まず、集会施設の社会教育の充実についてでございます。
区といたしましては、地区会館、区民集会所については、地域の文化活動の場及び高齢者の憩いの場を提供することにより、区民が相互に交流と連帯を深め、豊かな地域社会の形成に資するために、区民の身近な場所において自主的な活動の場を確保するという観点から整備してまいりました。
総合支所では、区民センターにおけるコミュニティー醸成事業や様々な生涯学習講座など、社会教育に関する事業に取り組むとともに、地域での区民の社会教育活動をサポートしております。区民の方の自主的な活動が充実していくことは、地域コミュニティーを活性化する観点からも、また、社会教育の充実の観点からも重要なことであると認識しております。
地域行政推進計画では、地区の活動団体等の支援として、学習の機会の提供、活動の場の確保を掲げていることから、今後とも地域における社会教育事業を含め、生涯学習事業を一層進めていくとともに、地区会館など集会施設を活用した事業の展開についても研究してまいりたいと考えております。

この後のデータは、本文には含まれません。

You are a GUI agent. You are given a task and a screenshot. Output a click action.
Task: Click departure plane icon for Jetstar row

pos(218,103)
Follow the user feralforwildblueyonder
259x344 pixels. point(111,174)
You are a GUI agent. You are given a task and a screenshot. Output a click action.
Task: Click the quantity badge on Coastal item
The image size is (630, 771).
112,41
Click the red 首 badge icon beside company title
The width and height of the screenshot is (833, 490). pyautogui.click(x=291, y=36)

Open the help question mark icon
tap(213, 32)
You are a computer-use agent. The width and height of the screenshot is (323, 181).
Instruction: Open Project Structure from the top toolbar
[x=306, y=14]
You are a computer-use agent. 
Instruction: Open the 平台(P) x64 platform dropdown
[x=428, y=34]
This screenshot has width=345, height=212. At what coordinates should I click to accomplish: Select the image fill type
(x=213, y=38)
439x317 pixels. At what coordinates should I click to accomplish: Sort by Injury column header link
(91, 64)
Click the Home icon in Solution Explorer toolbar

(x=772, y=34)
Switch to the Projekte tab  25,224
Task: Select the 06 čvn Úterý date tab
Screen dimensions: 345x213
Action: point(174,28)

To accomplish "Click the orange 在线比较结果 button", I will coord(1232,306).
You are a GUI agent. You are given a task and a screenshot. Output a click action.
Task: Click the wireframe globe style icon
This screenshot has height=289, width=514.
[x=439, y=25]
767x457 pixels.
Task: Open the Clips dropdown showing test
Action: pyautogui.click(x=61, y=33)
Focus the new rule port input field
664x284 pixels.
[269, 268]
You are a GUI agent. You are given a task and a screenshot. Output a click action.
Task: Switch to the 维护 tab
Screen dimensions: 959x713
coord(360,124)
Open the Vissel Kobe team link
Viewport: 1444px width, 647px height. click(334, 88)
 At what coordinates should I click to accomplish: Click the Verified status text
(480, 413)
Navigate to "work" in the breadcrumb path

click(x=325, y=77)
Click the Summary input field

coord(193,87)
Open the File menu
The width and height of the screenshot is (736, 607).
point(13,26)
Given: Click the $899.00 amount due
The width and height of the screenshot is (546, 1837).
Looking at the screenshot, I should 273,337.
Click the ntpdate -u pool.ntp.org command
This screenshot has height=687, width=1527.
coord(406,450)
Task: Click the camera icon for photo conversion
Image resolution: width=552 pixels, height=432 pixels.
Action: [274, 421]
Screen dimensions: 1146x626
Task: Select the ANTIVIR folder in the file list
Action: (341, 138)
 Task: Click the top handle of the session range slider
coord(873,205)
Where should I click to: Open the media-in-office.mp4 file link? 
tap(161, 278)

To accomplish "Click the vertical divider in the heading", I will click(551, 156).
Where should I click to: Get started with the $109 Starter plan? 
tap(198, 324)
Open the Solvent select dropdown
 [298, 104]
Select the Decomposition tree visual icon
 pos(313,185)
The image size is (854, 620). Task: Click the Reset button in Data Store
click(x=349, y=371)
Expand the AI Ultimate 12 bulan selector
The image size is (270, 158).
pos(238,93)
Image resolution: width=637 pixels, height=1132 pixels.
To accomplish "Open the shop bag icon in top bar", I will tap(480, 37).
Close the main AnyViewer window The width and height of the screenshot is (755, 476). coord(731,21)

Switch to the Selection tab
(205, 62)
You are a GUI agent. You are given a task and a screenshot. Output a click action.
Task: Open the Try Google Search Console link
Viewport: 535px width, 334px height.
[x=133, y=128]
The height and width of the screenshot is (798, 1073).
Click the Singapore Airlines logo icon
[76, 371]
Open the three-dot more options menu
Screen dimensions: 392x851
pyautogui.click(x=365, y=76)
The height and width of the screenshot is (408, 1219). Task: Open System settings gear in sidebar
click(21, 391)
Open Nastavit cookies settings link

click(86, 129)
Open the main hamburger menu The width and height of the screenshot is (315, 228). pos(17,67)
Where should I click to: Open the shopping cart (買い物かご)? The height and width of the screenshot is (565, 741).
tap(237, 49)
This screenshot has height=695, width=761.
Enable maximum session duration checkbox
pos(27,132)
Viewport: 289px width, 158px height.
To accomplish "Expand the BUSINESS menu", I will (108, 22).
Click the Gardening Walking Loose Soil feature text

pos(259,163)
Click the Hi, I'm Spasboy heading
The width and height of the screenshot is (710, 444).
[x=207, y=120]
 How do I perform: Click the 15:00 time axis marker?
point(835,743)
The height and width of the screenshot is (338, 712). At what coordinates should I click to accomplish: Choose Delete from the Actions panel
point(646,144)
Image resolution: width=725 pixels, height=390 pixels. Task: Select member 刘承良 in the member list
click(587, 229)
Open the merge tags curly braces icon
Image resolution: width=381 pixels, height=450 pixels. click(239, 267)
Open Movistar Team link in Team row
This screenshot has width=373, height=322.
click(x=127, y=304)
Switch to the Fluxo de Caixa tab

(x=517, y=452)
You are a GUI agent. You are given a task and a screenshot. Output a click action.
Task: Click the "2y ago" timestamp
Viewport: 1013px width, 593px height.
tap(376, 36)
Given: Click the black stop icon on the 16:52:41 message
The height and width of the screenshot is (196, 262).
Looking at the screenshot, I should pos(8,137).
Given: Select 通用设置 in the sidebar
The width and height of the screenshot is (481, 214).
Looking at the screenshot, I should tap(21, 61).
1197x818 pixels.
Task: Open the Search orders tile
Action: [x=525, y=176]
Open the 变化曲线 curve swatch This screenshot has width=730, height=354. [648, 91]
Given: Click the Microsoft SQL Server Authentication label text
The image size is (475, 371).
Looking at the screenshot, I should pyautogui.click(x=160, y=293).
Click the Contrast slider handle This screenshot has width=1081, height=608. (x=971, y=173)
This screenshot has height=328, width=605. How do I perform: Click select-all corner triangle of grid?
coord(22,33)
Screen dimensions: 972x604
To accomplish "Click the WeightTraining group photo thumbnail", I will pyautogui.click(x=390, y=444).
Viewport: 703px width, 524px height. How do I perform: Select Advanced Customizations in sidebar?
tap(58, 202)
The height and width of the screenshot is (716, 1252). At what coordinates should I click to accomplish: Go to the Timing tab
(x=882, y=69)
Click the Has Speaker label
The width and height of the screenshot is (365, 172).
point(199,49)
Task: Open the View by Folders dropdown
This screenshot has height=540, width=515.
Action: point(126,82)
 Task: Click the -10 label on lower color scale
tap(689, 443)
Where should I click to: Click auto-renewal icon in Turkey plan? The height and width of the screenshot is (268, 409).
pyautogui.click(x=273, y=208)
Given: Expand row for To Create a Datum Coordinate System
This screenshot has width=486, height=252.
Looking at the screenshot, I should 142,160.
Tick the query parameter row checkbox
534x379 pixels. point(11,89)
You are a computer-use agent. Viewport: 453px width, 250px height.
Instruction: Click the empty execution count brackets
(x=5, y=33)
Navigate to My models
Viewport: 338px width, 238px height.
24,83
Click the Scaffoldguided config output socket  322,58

続きまして、北烏山地区会館の代替施設についてでございます。
北烏山地区会館と、近くの寺町通り区民集会所の機能を統合する方向性をお示しし、北烏山地区会館の利用団体の方との意見交換会を十一月六日と七日に実施いたしました。
現在、北烏山地区会館には定員三十名の会議室がありますが、寺町通り区民集会所では、定員二十四名の会議室が二室となっており、建物の構造上、一体で利用することができません。そこで、二つの会議室をオンラインでつなぐシステムを導入する方向で対応することを御説明いたしましたが、利用団体の方々からは、三十名定員の広い会議室が必要だとの御意見をいただきました。
烏山地区では、様々な形でまちづくりの計画が進められているところであり、これらの進展の機会を捉えて、区民の方も利用できる集会機能が備わった施設の確保を検討してまいりたいと考えております。
以上でございます。
区民集会施設の利用促進に向けた取組についてです。
地区会館は、区民が相互に交流と連帯を深め、豊かな地域社会の形成を図る目的で設置されています。先般、区は地区会館の社会教育等に資する形で区民の自主的な活動をサポートしていくことが必要との認識を示しました。
熊本市では公民館活動が充実しており、人口減に悩む地域の住民が職員と共に学び、話合い、住民が参加する子育て支援を行うなど、地域ぐるみのまちづくりが進んでいます。区民集会施設の利用を促進するために、住民自治や社会教育の充実を中心に据えた取組を求めます。見解を伺います。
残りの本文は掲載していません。